Ticketmaster has been fined £1.25m for losing more than a million British customers’ payment card details in a data breach in 2018.
At the time the company admitted personal information and card details belonging to 40,000 customers were stolen by hackers, but the true impact has been revealed to be much higher by the Information Commissioner’s Office (ICO).
According to the ICO, the data breach – which included names, payment card numbers, expiry dates and CVV numbers – potentially affected 9.4m of the company’s customers, including 1.5m in the UK.
The data watchdog’s investigators found that 60,000 payments cards belonging to Barclays Bank customers were subjected to known fraud as a result of the breach, with another 6,000 replaced by Monzo Bank following suspected fraudulent use.
Ticketmaster failed to “assess the risks of using a chat-bot on its payment page, identify and implement appropriate security measures to negate the risks. [and] identify the source of suggested fraudulent activity in a timely manner” according to the ICO.

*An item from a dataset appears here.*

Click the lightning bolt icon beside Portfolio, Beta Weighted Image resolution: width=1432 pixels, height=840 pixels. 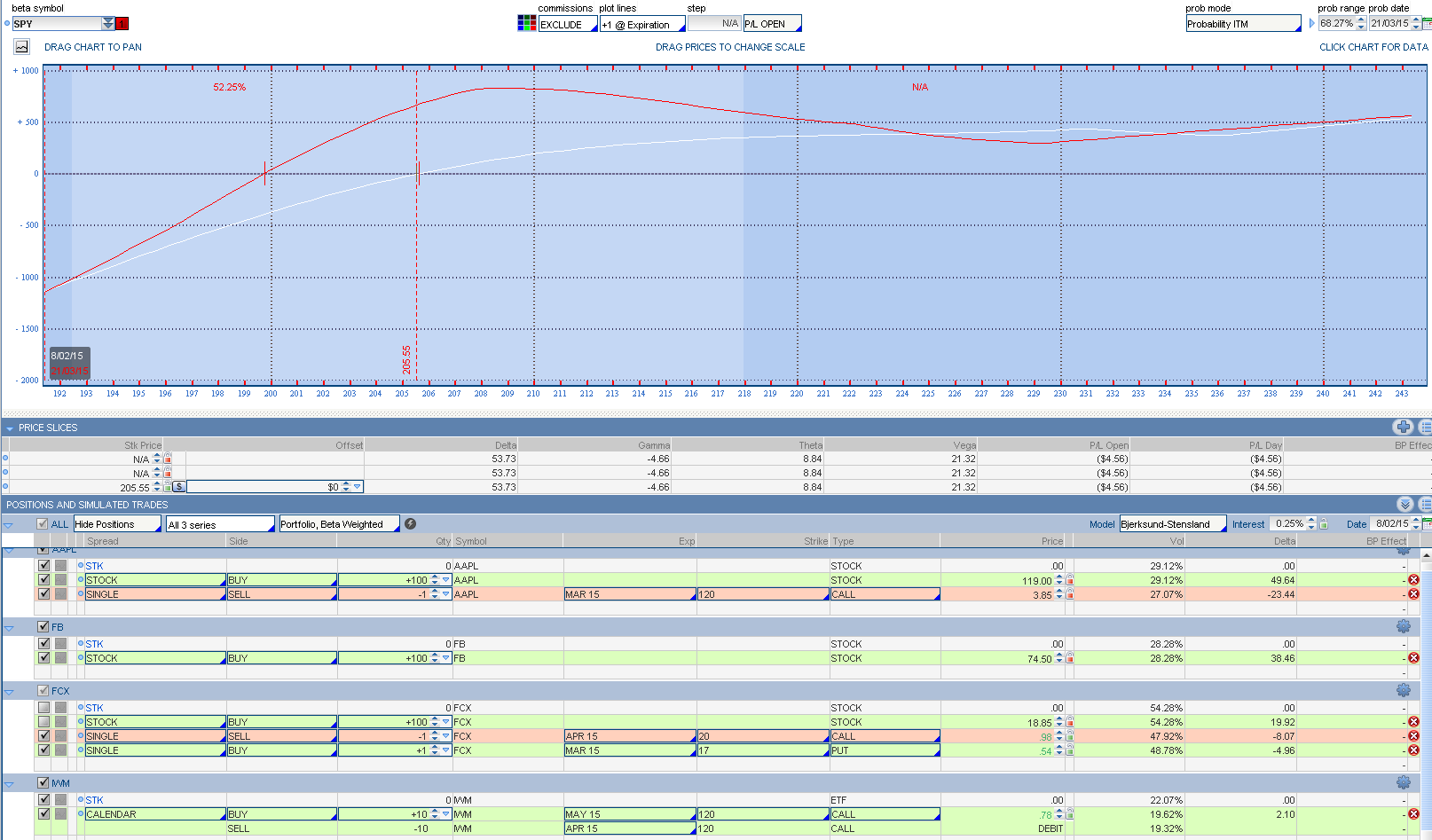coord(410,524)
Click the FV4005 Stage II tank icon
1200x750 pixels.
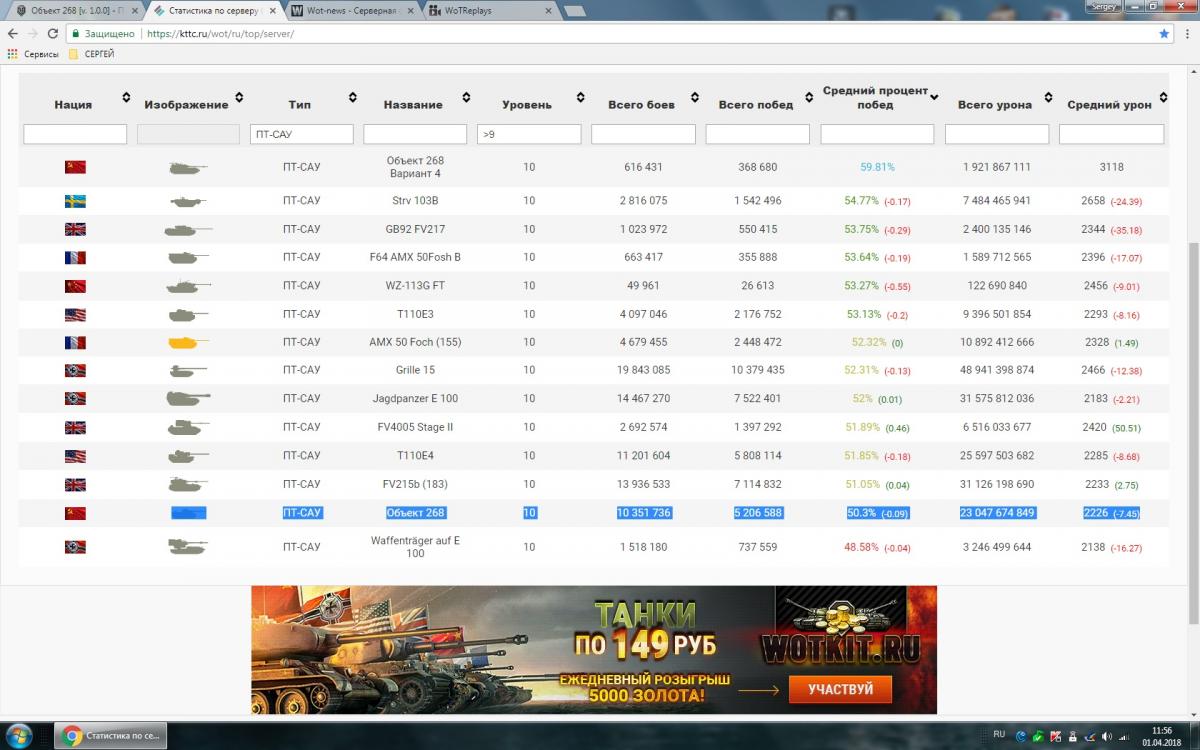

It took Ticketmaster nine weeks to identify the breach after the first reports of fraud, which came from Monzo Bank customers in February 2018.

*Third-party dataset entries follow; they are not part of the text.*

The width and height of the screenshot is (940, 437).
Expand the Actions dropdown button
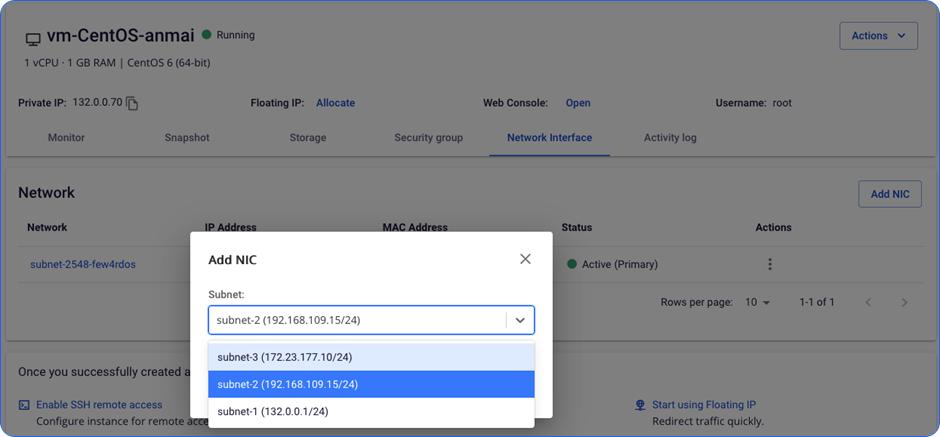click(x=878, y=36)
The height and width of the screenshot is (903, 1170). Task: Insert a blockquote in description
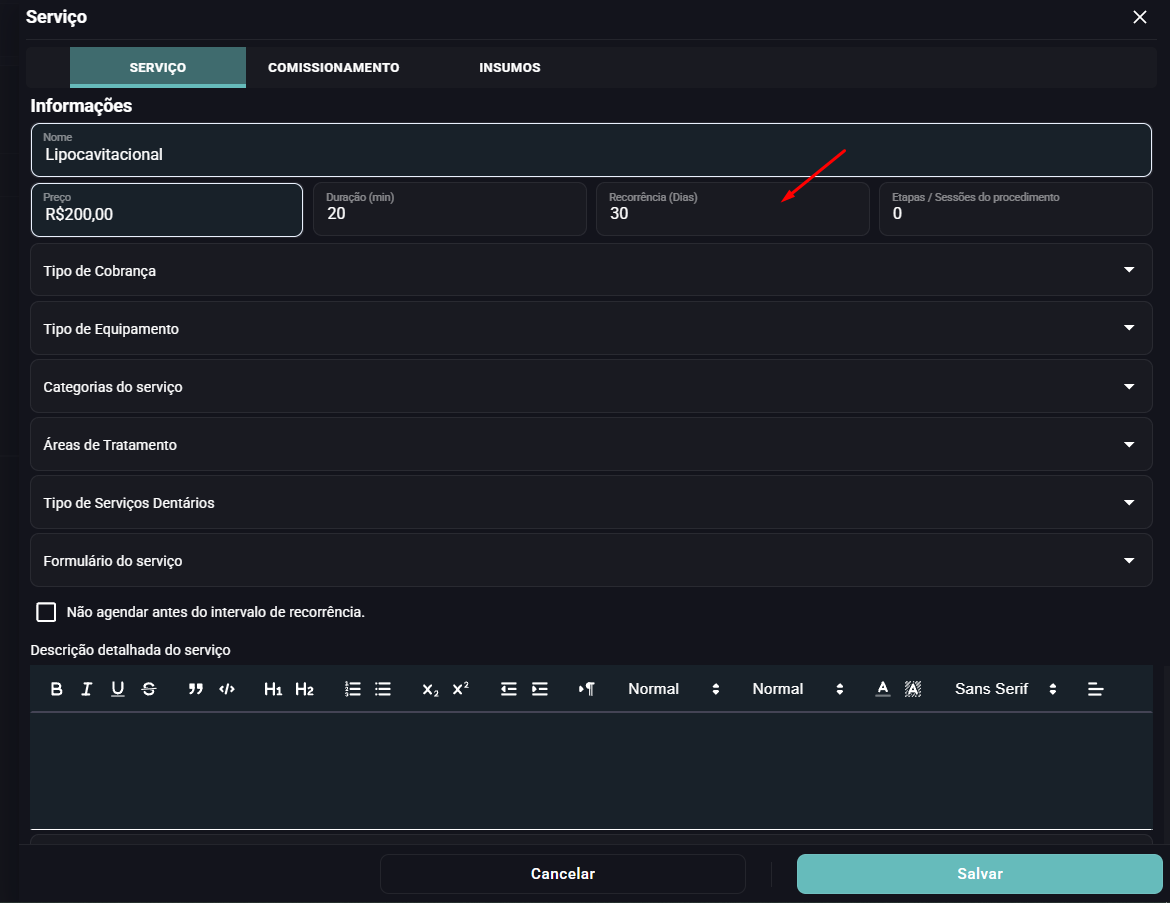click(x=195, y=689)
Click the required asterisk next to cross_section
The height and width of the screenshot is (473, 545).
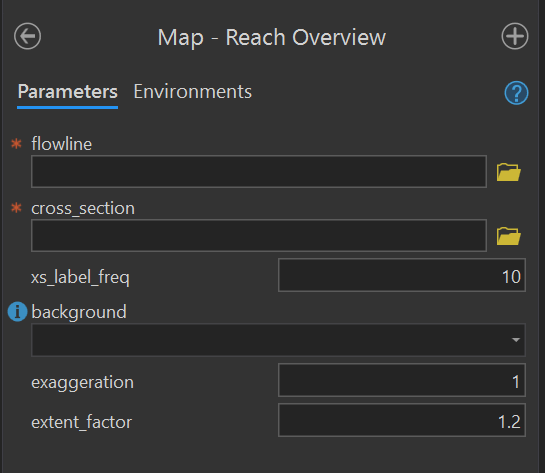coord(16,208)
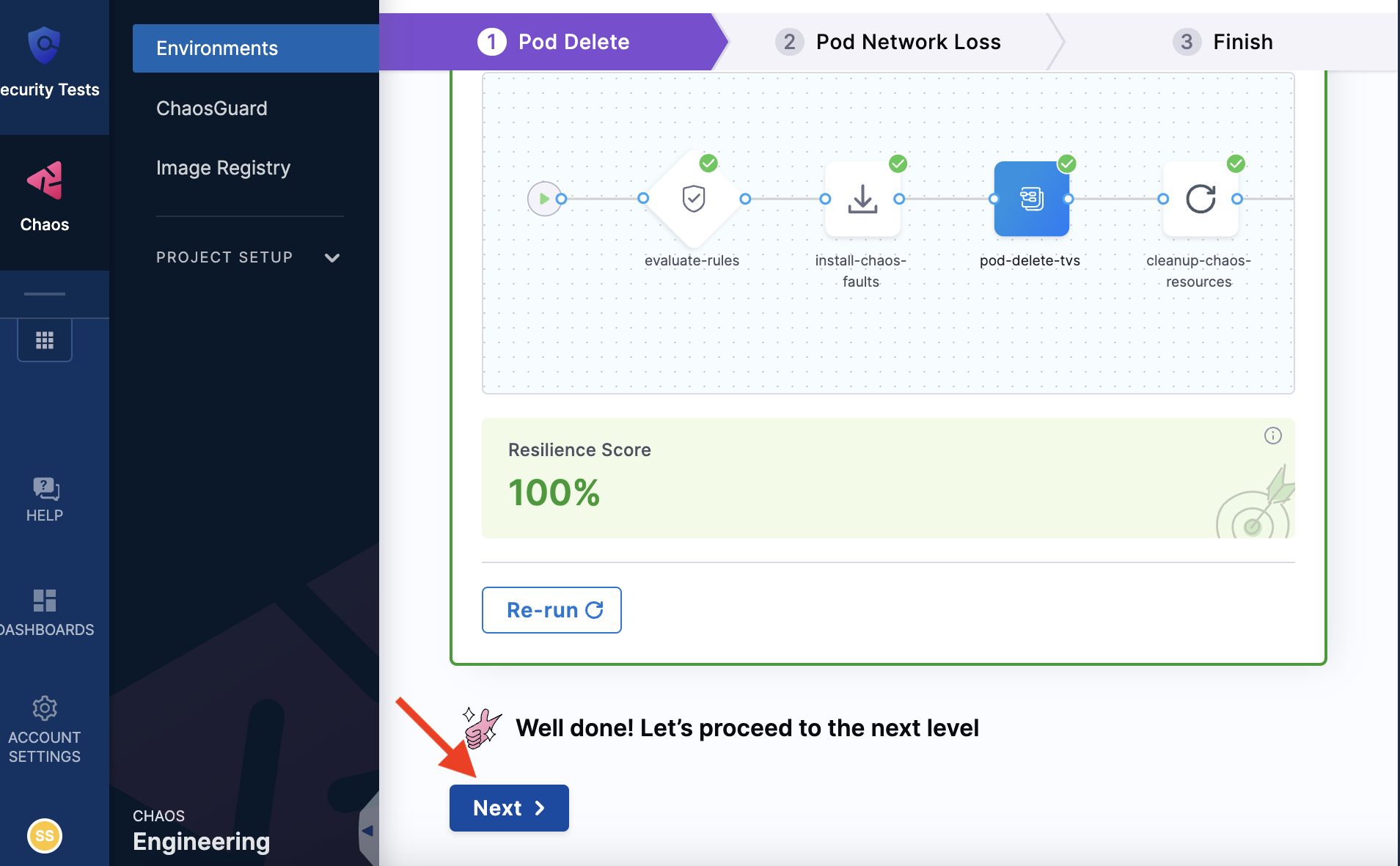
Task: Select the cleanup-chaos-resources node
Action: [1200, 199]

Other card providers, including the Commonwealth Bank of Australia, Barclaycard, Mastercard and American Express all reported suggestions of fraud to Ticketmaster – but the company failed to identify the problem, said the ICO.

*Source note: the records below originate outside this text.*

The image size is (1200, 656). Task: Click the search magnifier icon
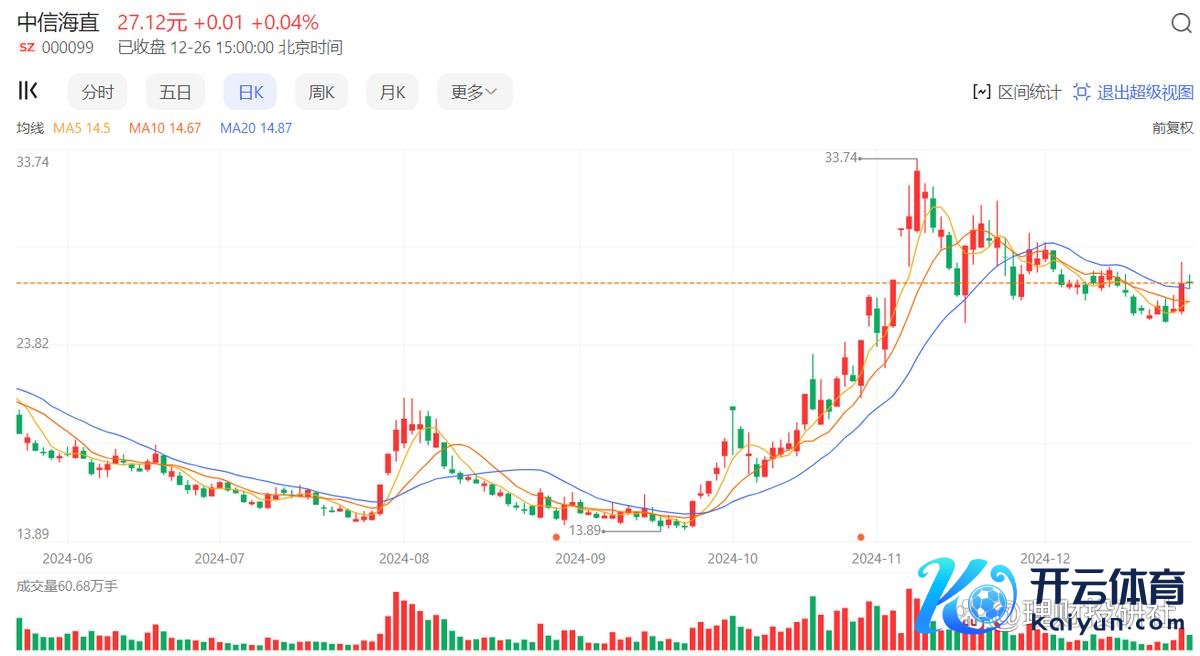[x=1180, y=25]
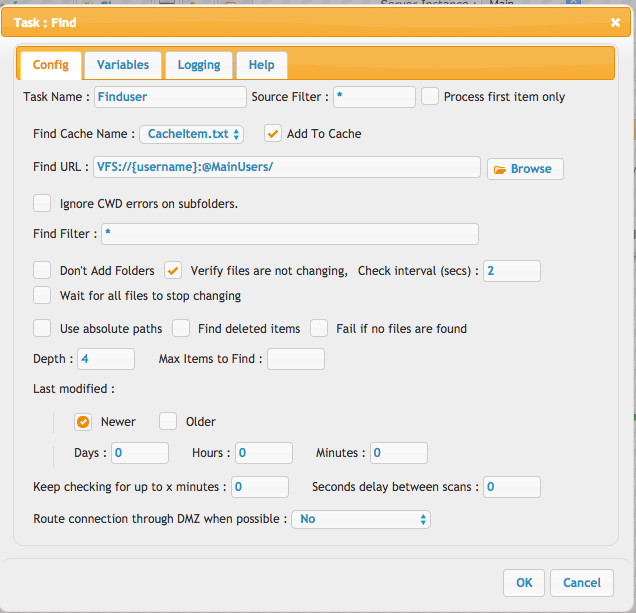Enable Process first item only
Viewport: 636px width, 613px height.
click(x=430, y=97)
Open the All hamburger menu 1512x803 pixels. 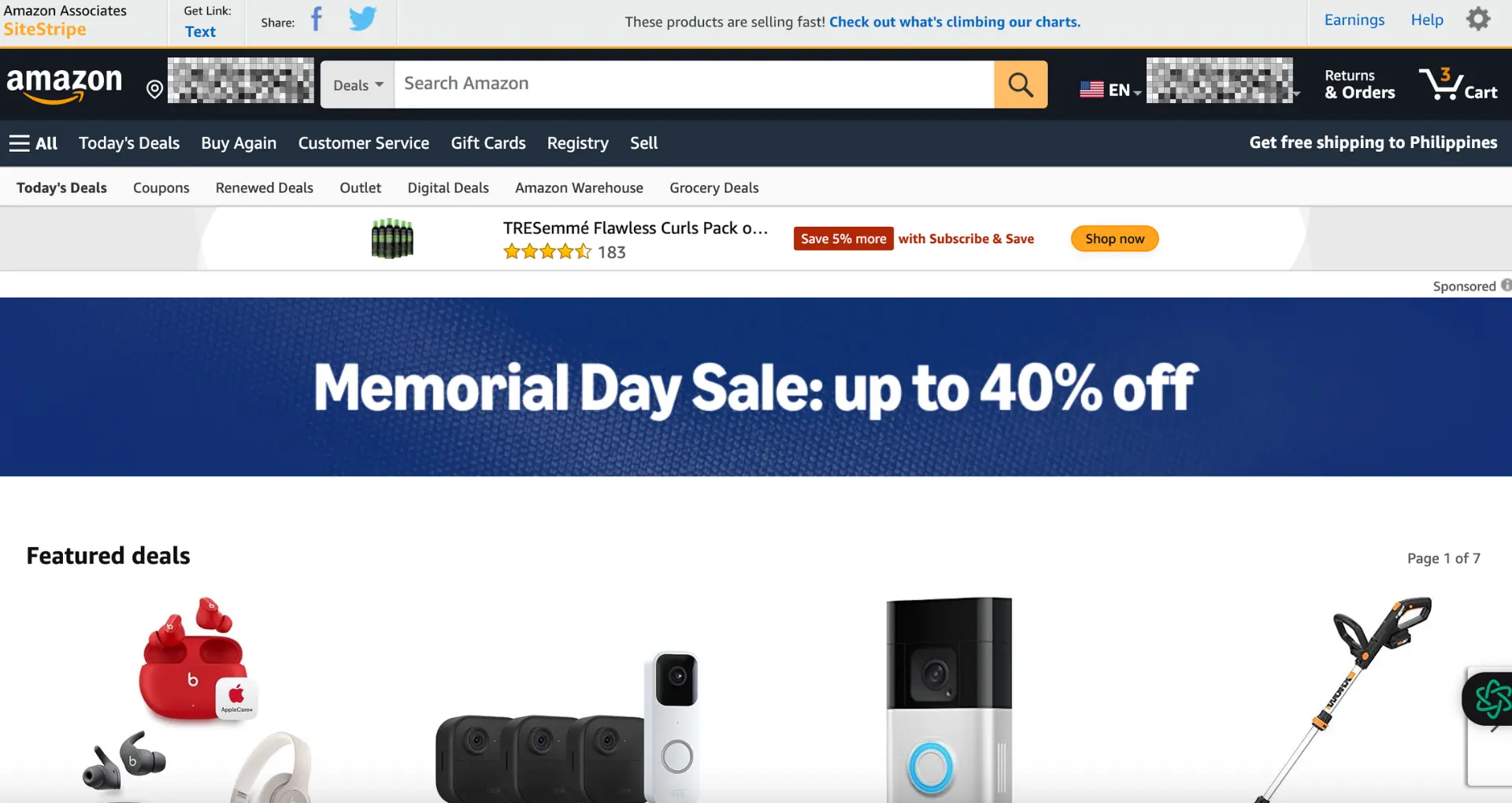[x=33, y=143]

More than two months after the first report the company began monitoring the network traffic through its online payment page to discover that hackers were siphoning off customer details due to a vulnerability in the chat-bot system it was using.
The watchdog’s deputy commissioner James Dipple-Johnstone said: “When customers handed over their personal details, they expected Ticketmaster to look after them. But they did not.
“Ticketmaster should have done more to reduce the risk of a cyber-attack. It’s failure to do so meant that millions of people in the UK and Europe were exposed to potential fraud.
“The £1.25m fine we’ve issued today will send a message to other organisations that looking after their customers’ personal details safely should be at the top of their agenda.”